Nah, momen yang paling mengena banget adalah sesanjan ke rumah-rumah tetangga di kampung. Sesanjan atau berkunjung ini biasanya dilakukan bersama teman-teman dari Remaja Masjid. Tujuannya untuk silaturahmi ke rumah warga dari ujung ke ujung. Saling salam-salaman dan maaf-maafan.
Namanya remaja yang masih punya sifat kanak-kanak, kelakuannya memang konyol membuat ramai rumah yang dikunjungi. Apalagi jumlahnya bisa mencapai 10 orang.
Senang sekali ketika tuan rumah mempersilahkan masuk dan duduk terlebih dahulu. Ini merupakan kesempatan buat icip-icip aneka macam kue.
Biasanya jika di rumah yang kita kunjungi berasal dari luar daerah, makanan yang disajikan pun akan berbeda.
Tempat favorit bagi kita semua tentu saja rumah Mamak Ena. Ibu asal Padang ini memang sangat baik sekali. Ketika rombongan remaja masjid datang, Mamak Ena menyambutnya dengan heboh sekali.

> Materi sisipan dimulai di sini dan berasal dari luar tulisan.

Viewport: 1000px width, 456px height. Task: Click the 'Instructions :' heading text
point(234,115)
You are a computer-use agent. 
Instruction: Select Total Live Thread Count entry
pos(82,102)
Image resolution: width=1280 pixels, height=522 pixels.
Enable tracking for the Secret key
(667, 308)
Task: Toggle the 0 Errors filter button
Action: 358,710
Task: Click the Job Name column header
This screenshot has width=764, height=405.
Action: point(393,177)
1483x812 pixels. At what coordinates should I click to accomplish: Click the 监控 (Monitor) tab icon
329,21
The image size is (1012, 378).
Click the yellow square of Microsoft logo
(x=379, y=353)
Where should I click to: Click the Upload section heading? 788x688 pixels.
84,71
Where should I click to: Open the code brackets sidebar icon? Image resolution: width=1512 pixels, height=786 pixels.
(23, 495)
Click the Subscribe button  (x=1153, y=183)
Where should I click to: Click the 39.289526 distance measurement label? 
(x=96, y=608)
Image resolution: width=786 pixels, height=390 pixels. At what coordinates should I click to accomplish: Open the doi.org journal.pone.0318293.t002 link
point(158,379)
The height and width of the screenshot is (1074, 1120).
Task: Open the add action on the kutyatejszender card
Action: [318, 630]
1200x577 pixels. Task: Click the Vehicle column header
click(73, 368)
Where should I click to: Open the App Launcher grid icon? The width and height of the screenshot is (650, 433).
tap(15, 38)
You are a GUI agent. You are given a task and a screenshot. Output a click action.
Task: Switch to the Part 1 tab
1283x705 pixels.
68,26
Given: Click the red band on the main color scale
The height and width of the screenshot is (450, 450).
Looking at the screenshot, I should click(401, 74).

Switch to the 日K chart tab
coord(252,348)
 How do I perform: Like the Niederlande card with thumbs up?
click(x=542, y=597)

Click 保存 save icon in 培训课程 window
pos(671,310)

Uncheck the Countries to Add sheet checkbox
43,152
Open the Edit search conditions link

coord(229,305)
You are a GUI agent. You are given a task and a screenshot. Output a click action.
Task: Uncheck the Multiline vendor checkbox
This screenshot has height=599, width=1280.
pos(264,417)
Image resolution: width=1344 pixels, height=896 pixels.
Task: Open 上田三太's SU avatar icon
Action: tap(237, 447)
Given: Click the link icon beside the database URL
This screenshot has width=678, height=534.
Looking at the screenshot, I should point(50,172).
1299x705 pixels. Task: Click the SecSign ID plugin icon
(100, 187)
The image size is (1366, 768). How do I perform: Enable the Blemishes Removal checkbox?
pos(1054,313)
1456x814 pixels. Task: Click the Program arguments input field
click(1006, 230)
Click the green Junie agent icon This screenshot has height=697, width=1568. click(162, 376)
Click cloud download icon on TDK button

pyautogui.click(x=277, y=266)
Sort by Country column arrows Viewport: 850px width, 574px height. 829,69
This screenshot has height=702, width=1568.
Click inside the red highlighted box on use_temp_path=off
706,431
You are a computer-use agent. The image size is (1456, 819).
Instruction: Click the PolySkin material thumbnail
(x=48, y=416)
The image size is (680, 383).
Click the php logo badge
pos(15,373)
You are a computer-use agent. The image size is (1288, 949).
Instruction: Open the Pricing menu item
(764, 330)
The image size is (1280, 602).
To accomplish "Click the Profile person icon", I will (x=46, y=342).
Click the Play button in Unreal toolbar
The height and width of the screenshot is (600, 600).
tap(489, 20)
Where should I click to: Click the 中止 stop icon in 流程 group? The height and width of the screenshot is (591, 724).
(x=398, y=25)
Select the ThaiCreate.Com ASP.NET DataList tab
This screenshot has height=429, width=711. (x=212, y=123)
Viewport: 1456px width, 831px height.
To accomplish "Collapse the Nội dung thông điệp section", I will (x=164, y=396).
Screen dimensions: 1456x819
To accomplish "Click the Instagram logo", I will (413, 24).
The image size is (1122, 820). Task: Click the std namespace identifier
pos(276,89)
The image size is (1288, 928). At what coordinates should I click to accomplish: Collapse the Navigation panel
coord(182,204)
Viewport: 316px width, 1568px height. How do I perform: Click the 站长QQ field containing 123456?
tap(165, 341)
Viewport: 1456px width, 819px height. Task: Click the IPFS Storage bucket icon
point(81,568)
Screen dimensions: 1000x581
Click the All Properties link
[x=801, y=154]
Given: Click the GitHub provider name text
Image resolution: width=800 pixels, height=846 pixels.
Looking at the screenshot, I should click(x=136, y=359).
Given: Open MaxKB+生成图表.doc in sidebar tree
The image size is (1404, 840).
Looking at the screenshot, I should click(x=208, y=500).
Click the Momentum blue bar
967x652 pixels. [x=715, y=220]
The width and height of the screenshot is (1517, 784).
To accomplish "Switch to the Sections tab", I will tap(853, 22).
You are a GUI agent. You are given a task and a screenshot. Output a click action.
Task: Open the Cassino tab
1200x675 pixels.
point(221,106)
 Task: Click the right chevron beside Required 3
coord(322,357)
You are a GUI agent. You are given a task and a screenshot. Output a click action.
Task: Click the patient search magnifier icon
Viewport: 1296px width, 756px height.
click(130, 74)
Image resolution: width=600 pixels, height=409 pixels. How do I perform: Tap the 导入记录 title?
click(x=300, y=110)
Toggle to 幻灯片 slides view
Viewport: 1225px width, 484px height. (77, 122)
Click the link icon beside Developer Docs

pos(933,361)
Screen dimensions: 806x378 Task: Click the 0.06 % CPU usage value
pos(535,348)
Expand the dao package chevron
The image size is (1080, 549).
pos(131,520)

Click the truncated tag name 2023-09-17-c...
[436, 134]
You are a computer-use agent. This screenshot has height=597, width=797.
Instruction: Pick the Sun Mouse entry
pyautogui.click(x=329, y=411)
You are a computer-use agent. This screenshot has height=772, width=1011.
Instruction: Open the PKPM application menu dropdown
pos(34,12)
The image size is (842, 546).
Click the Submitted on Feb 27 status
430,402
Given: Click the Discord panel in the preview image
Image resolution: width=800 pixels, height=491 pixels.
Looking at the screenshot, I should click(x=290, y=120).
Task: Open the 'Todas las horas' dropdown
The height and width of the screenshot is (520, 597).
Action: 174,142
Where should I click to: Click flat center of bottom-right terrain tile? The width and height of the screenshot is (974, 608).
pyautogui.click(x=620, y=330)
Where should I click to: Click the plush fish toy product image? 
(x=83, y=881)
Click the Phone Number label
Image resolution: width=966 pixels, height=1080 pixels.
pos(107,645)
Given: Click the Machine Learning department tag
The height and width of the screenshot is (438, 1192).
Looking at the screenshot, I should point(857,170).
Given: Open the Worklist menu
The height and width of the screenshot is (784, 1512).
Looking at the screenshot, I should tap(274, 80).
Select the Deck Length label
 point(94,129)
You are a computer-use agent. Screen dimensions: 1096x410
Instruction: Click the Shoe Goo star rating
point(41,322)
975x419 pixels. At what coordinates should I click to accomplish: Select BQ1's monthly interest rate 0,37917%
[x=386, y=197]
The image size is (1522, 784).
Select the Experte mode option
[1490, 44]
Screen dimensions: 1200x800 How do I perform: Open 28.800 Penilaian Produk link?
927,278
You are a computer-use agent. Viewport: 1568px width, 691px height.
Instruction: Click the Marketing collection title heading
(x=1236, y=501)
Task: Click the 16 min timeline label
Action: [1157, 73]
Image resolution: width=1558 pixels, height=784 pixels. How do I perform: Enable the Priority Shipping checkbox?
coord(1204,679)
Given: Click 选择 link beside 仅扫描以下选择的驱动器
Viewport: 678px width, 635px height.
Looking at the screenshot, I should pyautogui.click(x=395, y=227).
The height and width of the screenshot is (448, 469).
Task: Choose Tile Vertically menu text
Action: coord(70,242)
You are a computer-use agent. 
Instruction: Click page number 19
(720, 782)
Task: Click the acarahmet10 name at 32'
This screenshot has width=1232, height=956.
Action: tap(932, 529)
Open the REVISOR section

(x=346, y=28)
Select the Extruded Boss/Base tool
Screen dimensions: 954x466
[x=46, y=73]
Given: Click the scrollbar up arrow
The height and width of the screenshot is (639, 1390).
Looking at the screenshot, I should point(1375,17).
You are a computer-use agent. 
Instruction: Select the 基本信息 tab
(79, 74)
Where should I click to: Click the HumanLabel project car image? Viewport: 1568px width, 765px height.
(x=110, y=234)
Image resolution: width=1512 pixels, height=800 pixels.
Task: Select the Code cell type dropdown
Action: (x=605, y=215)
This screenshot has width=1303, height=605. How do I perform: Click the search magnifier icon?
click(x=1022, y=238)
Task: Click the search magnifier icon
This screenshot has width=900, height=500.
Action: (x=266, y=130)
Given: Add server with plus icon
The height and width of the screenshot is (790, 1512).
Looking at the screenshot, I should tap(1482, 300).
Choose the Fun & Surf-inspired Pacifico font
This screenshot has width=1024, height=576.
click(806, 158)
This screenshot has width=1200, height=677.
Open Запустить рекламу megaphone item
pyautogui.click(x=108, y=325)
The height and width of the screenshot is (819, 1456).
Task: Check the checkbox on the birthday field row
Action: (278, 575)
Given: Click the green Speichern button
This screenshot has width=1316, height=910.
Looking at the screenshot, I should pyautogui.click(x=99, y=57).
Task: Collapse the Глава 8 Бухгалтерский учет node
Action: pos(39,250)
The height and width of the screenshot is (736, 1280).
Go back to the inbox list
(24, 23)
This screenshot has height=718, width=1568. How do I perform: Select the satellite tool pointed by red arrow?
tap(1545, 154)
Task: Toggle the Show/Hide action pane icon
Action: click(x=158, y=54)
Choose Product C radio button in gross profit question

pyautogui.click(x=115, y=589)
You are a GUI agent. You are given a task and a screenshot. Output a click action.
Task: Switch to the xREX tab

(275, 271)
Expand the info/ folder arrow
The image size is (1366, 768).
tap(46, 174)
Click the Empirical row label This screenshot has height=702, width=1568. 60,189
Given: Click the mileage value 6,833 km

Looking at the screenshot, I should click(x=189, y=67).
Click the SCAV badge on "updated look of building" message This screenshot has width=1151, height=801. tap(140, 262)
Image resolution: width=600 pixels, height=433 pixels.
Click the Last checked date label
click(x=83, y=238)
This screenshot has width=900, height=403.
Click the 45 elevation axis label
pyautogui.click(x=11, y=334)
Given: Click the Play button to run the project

"Wah, cakep-cakep ya anak Mamak. Bajunya bagus-bagus," kata Mamak Ena yang suka berlebihan ketika memuji.
Kemudian kami dibawa ke ruang tengah rumah. Di atas meja makan, wadaw... Semua makanan khas padang tersaji begitu menggoda.
Saya sendiri paling suka makan lontong sayur dan ati ayam goreng bumbu balado, kadang ada juga jengkol goreng kering yang enak banget. Ya, meski perut rasanya udah cukup kenyang, tapi kalo dihadapkan makan enak kaya gini hayo aja.
Kami tetap mengharagai tawaran makan dari tuan rumah hanya sekedarnya saja. Jangan sampai menghabiskan semua makanan. Oh iya, ini yang paling seru. Habis makan jangan lupa bantu-bantu cuci piring ya. Meski pun tamu, kita tetap bertanggungjawab sama piring yang dibuat kotor.
Setelah berburu makanan, tempat favorit lainnya adalah rumah mantan perwira TNI. Rumahnya besar dan penuh dengan barang-barang antik khas militer.
Kami memanggilnya dengan sebutan Kakek Suryo. Meski sudah pensiun, tubuh tegap khas tentara masih terlihat kokoh.
Oh, iya, ini yang paling asik di rumah Kakek Suryo, kita mendapatkan cerita tentang perjuangan merebut kemerdekaan, bergerilia di tengah hutan Irian Jaya (sekarang Papua), serta sangat emosionak ketika melepas Timor Timur menjadi negara sendiri.
Keberanian seorang tentara yang tidak takut mati. Kakek Suryo seperti dalang yang mahir menceritakan kisah pewayangan. Itu semua membuat kita kagum.
Rumah Kakek Suryo penuh dengan makanan. Sebenarnya makanan kue pemberian dari warga. Beliau orang yang baik, suka bagi-bagi sedekah tidak hanya saat ramadan saja, jadi setiap malam takbiran banyak warga yang mengirimkan makanan.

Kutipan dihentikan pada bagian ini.